O caos na cabeça
Yusuf e Melis já são marido e mulher, mas ainda não sabemos para que lado acordou o dia. É sempre assim, tímida, a cidade, à luz da manhã. Nos quarteirões em volta da Praça Taksim, anda o homem do sésamo a empurrar o seu carrinho vermelho para vender pequenos-almoços, almoços e jantares, ou seja, rodelas de pão com sementes de sésamo para trincar a qualquer hora. Cruza-se com os miúdos das bicicletas e com bolas de futebol, com os cães vadios, os fumadores e os condutores – a espécie mais perigosa de toda a Istambul, pronta a usar a marcha-atrás e o acelerador impulsivo sempre que necessário.
Vamos descer até à água, seja ela do Bósforo, do Corno de Ouro, do mar Negro ou de Mármara. Qualquer uma serve. Mas para chegar lá em baixo é preciso subir primeiro – nada é gratuito por estas bandas. De Taksim a Kasimpasa, há edifícios prontos a desmontar-se sobre o chão, cabos eléctricos que deixam marcas de pó e dióxido de carbono nas paredes, a rua dos electrodomésticos, a das ferramentas, a dos reparadores de barcos. Há o mercado de Kastamonu a transbordar de vermelhos, verdes, roxos, laranjas, todas as cores que os frutos e legumes turcos dão de bandeja, ou melhor, de bancada. Há o estádio com o nome do presidente, Recep Tayyip Erdogan, no último topo da última colina, e daqui será um deslize até ao porto de Kasimpasa – o mais bonito, porque tem um jardim nas costas onde se vende chá e as pessoas assam pernas de frango.
Atravessar o Corno de Ouro neste barco para Haliç custa 2 liras turcas (0,60 euros), e ainda há entre os bancos uma mesa para beber chá preto assim que o sono chame pelo seu nome (çay, diz-se por aqui).
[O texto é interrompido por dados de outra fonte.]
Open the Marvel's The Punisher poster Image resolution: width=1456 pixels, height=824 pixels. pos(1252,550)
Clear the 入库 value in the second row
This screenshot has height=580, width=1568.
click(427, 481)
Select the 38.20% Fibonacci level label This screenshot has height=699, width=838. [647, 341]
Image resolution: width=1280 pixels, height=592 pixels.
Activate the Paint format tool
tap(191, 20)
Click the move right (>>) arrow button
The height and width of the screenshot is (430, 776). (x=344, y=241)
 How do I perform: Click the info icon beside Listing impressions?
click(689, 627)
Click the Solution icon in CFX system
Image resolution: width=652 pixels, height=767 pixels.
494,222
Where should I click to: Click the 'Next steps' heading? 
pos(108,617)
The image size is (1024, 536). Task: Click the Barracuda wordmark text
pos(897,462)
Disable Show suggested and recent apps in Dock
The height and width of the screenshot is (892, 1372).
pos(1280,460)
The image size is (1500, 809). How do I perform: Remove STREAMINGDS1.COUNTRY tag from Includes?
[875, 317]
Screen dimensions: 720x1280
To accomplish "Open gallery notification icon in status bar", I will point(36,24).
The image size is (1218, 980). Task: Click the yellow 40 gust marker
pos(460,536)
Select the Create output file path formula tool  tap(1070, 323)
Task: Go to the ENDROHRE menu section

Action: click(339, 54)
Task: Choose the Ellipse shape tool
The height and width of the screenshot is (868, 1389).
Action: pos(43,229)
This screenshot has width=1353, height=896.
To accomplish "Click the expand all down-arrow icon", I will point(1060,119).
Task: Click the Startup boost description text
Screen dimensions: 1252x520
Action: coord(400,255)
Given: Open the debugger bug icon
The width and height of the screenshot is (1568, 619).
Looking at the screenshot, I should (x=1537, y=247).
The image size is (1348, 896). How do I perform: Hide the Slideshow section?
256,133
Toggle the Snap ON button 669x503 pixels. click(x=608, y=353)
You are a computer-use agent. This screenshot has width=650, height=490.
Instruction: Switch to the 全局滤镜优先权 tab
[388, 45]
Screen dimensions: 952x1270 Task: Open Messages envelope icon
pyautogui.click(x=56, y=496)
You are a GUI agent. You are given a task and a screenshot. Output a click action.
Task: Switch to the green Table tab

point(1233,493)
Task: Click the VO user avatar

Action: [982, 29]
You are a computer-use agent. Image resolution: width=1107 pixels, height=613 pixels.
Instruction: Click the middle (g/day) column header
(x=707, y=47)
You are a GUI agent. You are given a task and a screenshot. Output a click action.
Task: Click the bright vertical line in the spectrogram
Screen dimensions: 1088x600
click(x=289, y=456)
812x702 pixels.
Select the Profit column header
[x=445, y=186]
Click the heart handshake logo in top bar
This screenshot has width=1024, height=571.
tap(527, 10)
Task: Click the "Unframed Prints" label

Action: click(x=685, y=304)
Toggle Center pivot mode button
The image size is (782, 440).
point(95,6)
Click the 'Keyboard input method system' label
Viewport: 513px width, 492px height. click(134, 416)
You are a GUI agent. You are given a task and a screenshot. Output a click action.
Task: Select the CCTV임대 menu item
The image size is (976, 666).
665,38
O miúdo vai no piso de cima a sentir o vento norte, a mãe come bolachas trazidas num saco. A nova margem significa um mundo de coisas, como a vontade de espreitar as pontes e de farejar Eminönü até à última especiaria. Aqui estão a canela, o anis, o açafrão, as pimentas e os chás de muitas sortes. E na Ponte de Galata estão dezenas de canas de pesca apontadas à água. É aqui que à noite se monta o rebuliço em torno das sandes de peixe, vendidas nos barcos presos ao cais, que mais parecem dragões chineses a ondular com o barulho das gentes. “Toda esta complexidade faz-nos admirar a cultura e dá vontade de nos perdermos. Istambul é esse tipo de lugar, que te engole por inteiro quando começas a descobri-la”, concorda Melis, que pára, por instantes, de fumar cigarros no terraço. “Mas quando vives aqui”, continua, “toda essa beleza mostra-se enganadora”. “Viver em Istambul exige demasiado tempo, dinheiro e esforço, física e psicologicamente.”
Osman (nome fictício) viria a confirmar-nos isso mesmo. Vende frutos secos e lokum (doce típico turco) numa loja feita de lonas, já o sol vai dourado. Perguntamos como corre o trabalho e Osman agarra-se às ancas como quem dá um último sopro de força às pernas. “Como pode correr bem se trabalho 13 horas por dia?” Tem pirâmides de frutos para cobrir e organizar no bazar das especiarias. Diz-nos que ser turco é isto, e quem diz turco também diz sírio, afegão, libanês e as muitas outras nacionalidades que compõem a mancha profunda de Istambul.